Describe the complications that can occur even years after high-dose radiation therapy.
Endometrial cancer
Cancer of the endometrium (uterine cancer) is the most common gynecologic cancer. It typically afflicts postmenopausal women between ages 50 and 60. It’s uncommon between ages 30 and 40 and rare before age 30. However, in premenopausal women who develop endometrial cancer, there’s usually a history of anovulatory menstrual cycles or other hormonal imbalance such as polycystic ovarian syndrome.

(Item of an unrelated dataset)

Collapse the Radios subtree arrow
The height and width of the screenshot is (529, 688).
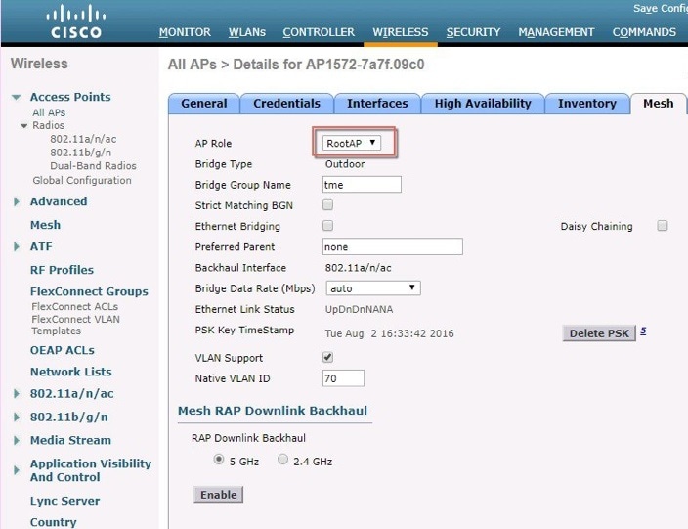tap(24, 125)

In most patients, endometrial cancer is an adenocarcinoma that metastasizes late, usually from the endometrium to the cervix, ovaries, fallopian tubes, and other peritoneal structures. It may spread to distant organs, such as the lungs and the brain, by way of the blood or the lymphatic system. Less common uterine tumors include adenoacanthoma, endometrial stromal sarcoma, lymphosarcoma, mixed mesodermal tumors (including carcinosarcoma), and leiomyosarcoma.
Signs and symptoms
Spotting and protracted menstrual periods (in premenopausal patients)
Bleeding that began 12 or more months after menses had stopped (in postmenopausal patients)
Discharge that’s initially watery, then blood-streaked, and gradually becoming bloodier (in both age-groups)
Enlarged uterus (in more advanced stages)
Lower abdominal or pelvic cramping
Staging endometrial cancer
Treatment decisions depend on accurate staging. The International Federation of Gynecology and Obstetrics defines the following endometrial cancer stages.
Stage 0
Carcinoma in situ.
Stage I
Cancer is confined to the corpus.
Stage IA
Cancer is limited to the endometrium.
Stage IB
Cancer has spread less than halfway through the myometrium.
Stage IC
Cancer has spread more than halfway through the myometrium, but is contained in the body of the uterus.
Stage II
Cancer has involved the corpus and the cervix but hasn’t extended outside the uterus.
Stage IIA
Cancer is in the corpus and the endocervical glands.
Stage IIB
Cancer is in the corpus and the cervical stroma.
Stage III
Cancer has extended outside the uterus but not outside the true pelvis.
Stage IIIA
Cancer is in the serosa of the uterus and in the adnexa; cancer cells are present in peritoneal fluid, but not in lymph nodes or distant sites.
Stage IIIB
Cancer has spread to the vagina but not to lymph nodes or distant sites.
Stage IIIC
Cancer is in lymph nodes close to the uterus but not at distant sites.
Stage IV
Cancer has extended outside the true pelvis or has obviously involved the mucosa of the bladder or rectum.
Stage IVA
Cancer has spread to adjacent organs.
Stage IVB
Cancer has spread to distant organs.